Castano Primo - Omicidio Mannina, prevista per venerdì 4 giugno la sentenza della Cassazione che si deve esprimere sulla conferma o meno dell'ergastolo allo zio del killer. La sorella di Silvio, Simona: "Più il tempo scorre, più mi sento mancare l'aria".
Venerdì 28 febbraio 2014. Silvio Mannina arriva alla stazione di Rimini da Bologna, dove abitava, ignaro di quello che stava per accadere. Ignaro che quello sarebbe stato il giorno della sua morte. Una volta arrivato all'appartamento di Dritan Demiraj, l'uomo viene ammanettato e torturato. Poi viene strangolato con un cavo attorno al collo. Con una freddezza che non si riesce neppure a immaginare, il corpo viene sepolto in una buca scavata alla cava del lago azzurro di Santarcangelo di Romagna. Verrà ritrovato dagli inquirenti solo successivamente, dopo la confessione dello stesso Dritan. L'iter giudiziario è lungo. Dopo una sentenza di primo grado che lo aveva condannato all’ergastolo, poiché ritenuto responsabile del duplice omicidio (di Mannina e della ex compagna Lidia Nusdorfi, accoltellata il giorno dopo Mannina alla stazione di Mozzate, in provincia di Como), per Dritan viene pronunciata la sentenza di non luogo a procedere, aggredito da un detenuto in carcere e per questo non più in grado di stare in giudizio.
La vicenda dello zio di Dritan, Sadik Dine, è ancora aperta. La sentenza di primo grado aveva condannato Dine a 5 anni per occultamento di cadavere. I giudici non hanno infatti ritenuto che ci fossero sufficienti prove per dimostrare che lo zio fosse presente al momento dell’omicidio. Dine del resto si è sempre dichiarato estraneo ai due omicidi. La sentenza d’Appello però, aveva ribaltato la sentenza di primo grado e aveva riconosciuto le responsabilità dell’uomo, condannandolo all’ergastolo. La Cassazione ora è chiamata a decidere se confermare o meno l'ergastolo all'uomo. Prevista la sentenza per venerdì 4 giugno.

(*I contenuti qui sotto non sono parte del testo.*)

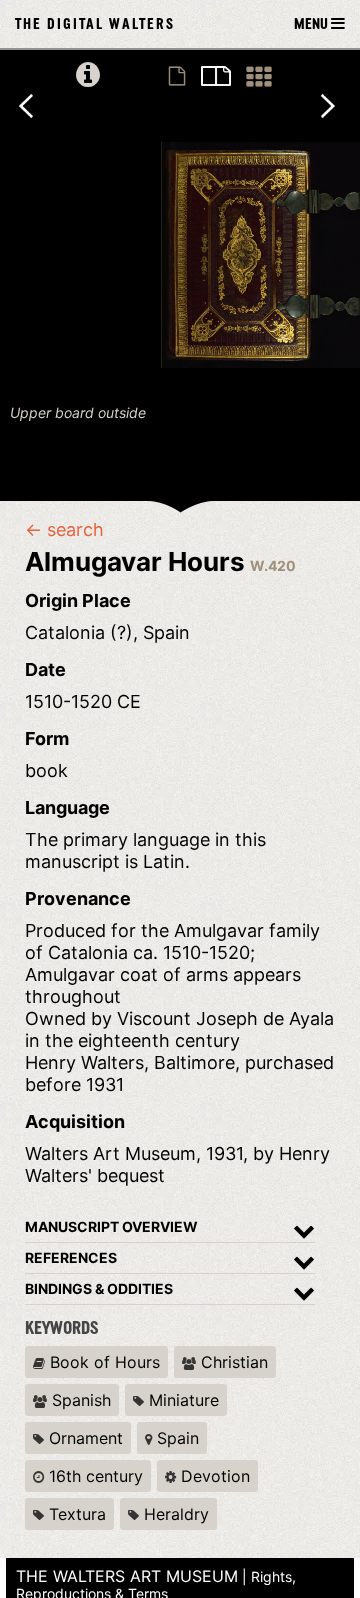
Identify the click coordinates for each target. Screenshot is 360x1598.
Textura (75, 1514)
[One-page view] (177, 77)
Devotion (213, 1476)
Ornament (83, 1438)
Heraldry (174, 1514)
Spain (175, 1438)
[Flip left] (38, 113)
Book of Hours (102, 1362)
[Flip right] (340, 113)
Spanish (79, 1400)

Simona, la sorella di Silvio, aspetta che la vicenda si chiuda da ormai sette anni. Il 4 giugno segnerà la parola fine a una storia durata troppo a lungo e che ha provocato dolore e sofferenza. Una sofferenza che per Simona non ha fine. Le sue parole lasciano trapelare tutta la forza che ha messo in questi anni per reagire ma anche il dolore e la speranza di avere la sua giustizia, sebbene questa non possa restituirle il suo amato fratello. Commenta: "Ci sono persone che mi chiedono che cosa mi aspetto. Dopo sette anni, se fosse confermato l'ergastolo, per qualcuno potrebbe sembrare una vittoria. Ma per me non è vittoria, è solo giustizia. Si condanna una persona perché ha sbagliato. Noi saremo soddisfatti nel sapere che questo uomo pagherà per il male che ha fatto a mio fratello, alla sua bambina, a me, alla mia famiglia. Più il tempo scorre, più mi sento mancare l'aria. Se non fosse condannato all'ergastolo, io penso che perderei vent'anni di vita. Sarebbe un colpo veramente duro da mandare giù".